## WHAT THE TASK REQUIRES
The answer must consist of each line below that contains the word "agent", copied in full.

Records from a data collection:
⁂

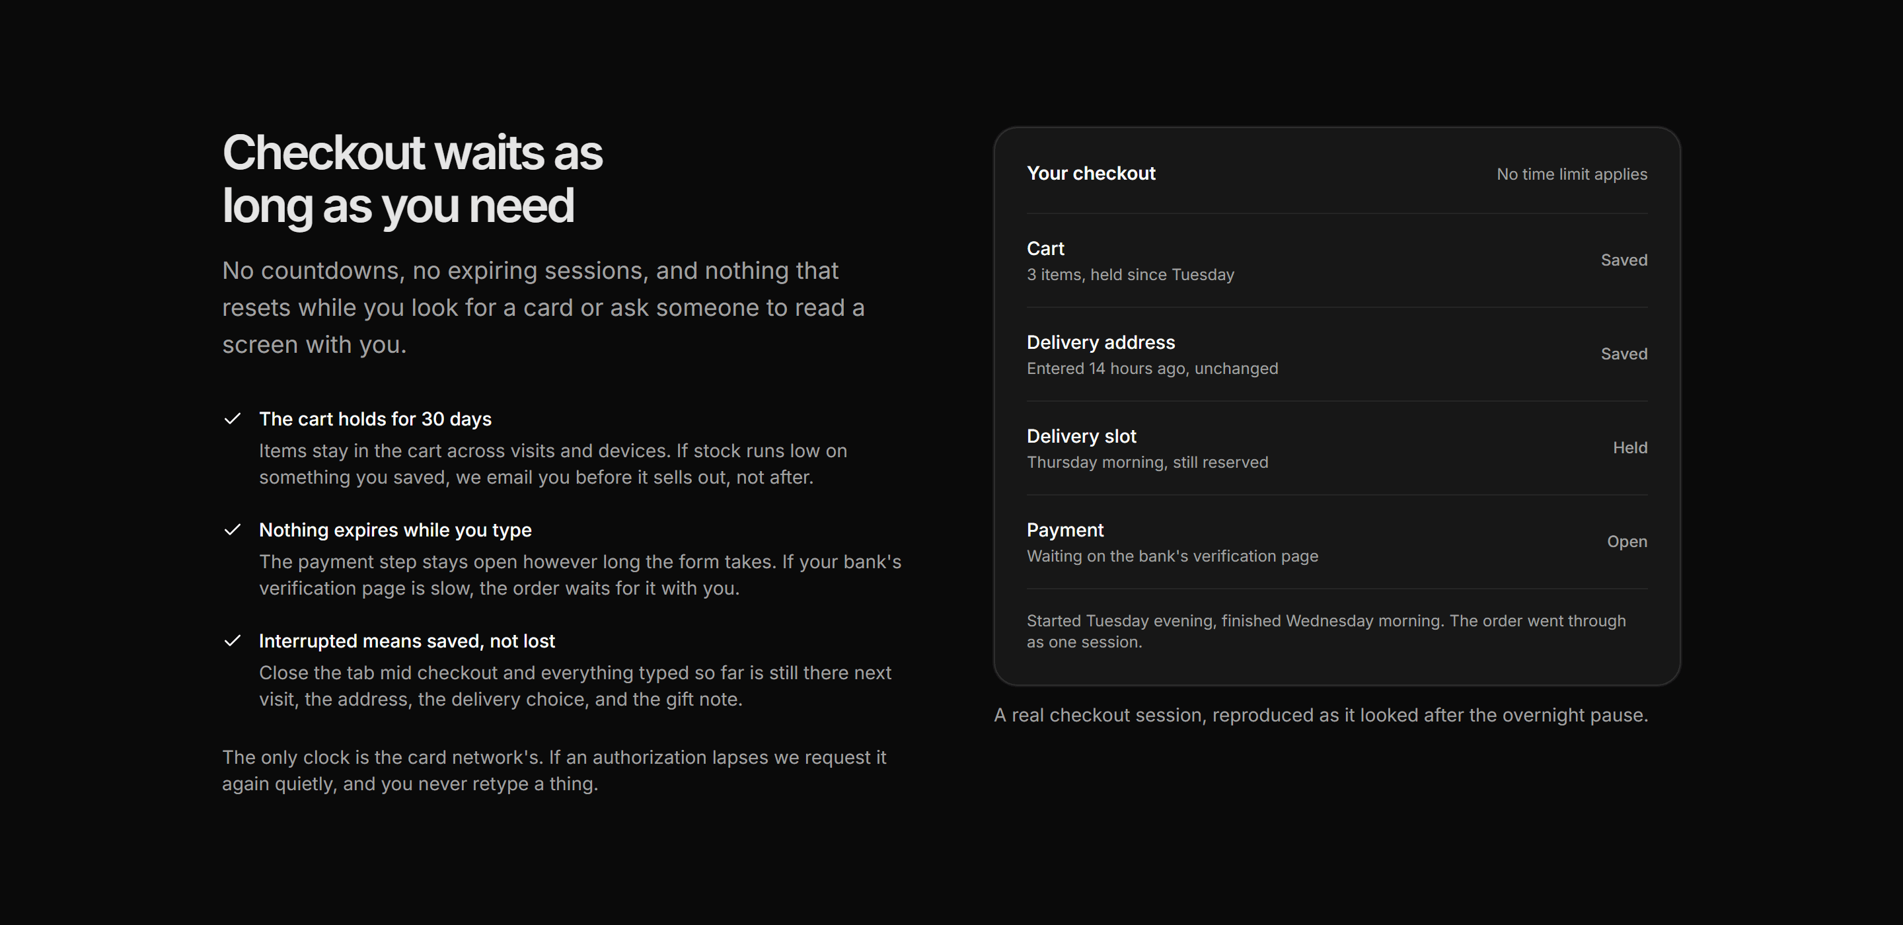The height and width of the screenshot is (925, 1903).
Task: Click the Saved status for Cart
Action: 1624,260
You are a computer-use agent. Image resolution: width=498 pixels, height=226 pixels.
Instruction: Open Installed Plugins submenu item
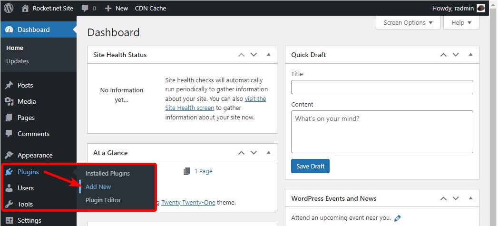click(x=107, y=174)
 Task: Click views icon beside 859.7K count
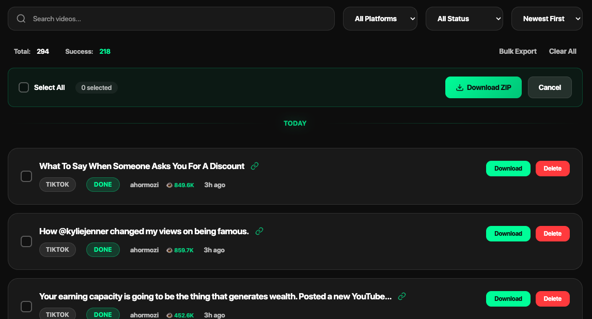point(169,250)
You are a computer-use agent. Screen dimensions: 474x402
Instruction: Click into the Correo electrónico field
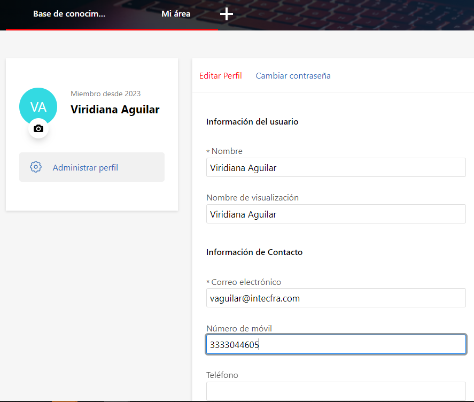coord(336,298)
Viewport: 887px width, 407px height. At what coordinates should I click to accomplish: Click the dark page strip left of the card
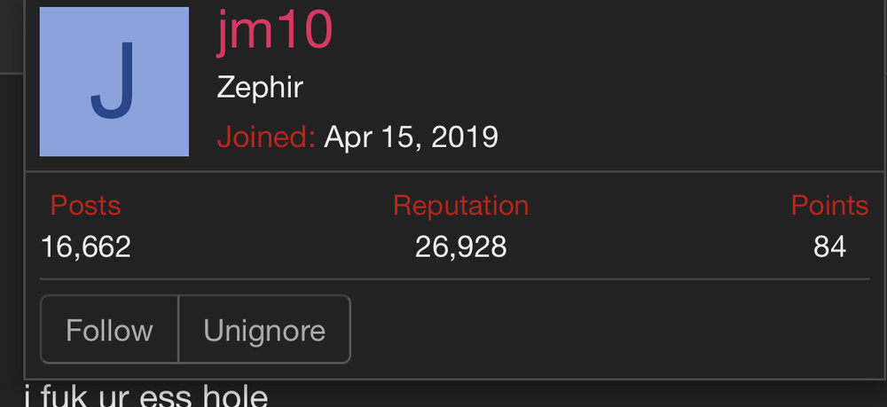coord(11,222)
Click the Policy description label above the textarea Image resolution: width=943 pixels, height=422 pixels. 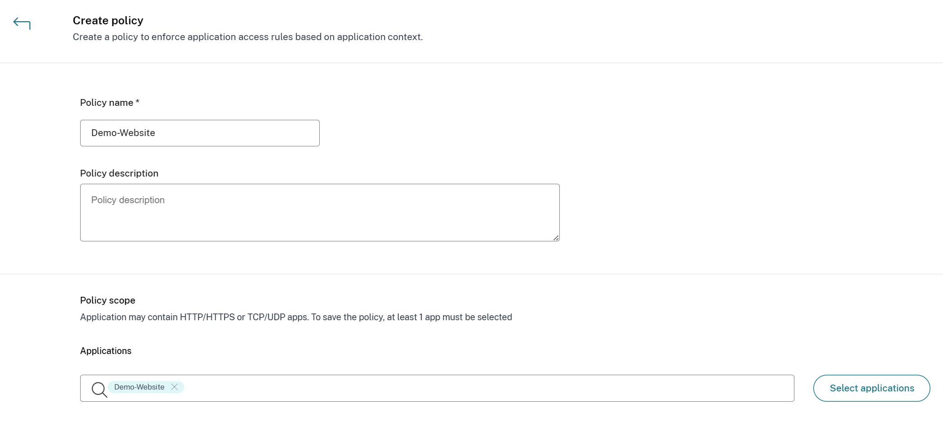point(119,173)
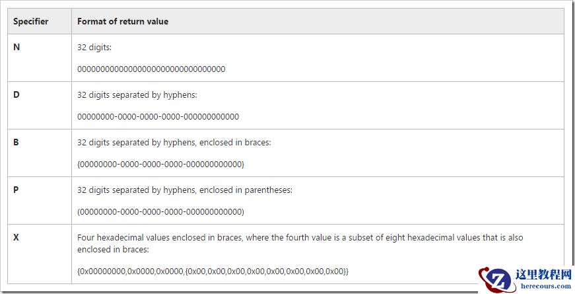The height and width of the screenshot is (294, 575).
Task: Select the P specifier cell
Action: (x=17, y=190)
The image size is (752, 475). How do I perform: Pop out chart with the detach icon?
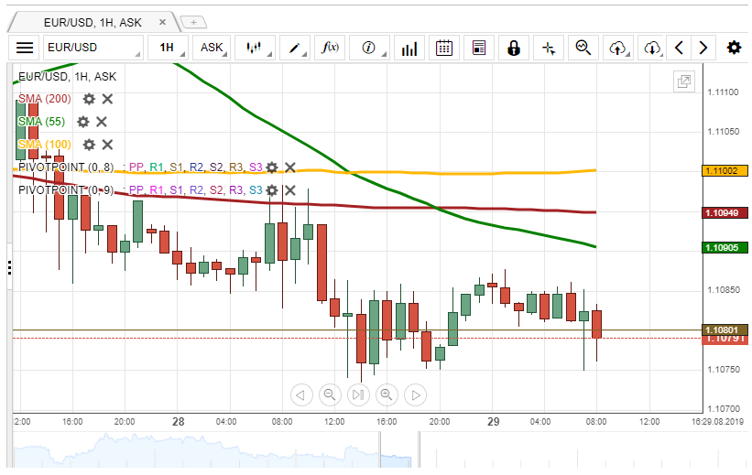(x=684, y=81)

⁂

## TASK SOLUTION
You are a computer-use agent. Image resolution: width=498 pixels, height=226 pixels.
You are a computer-use agent. Screen dimensions: 474x402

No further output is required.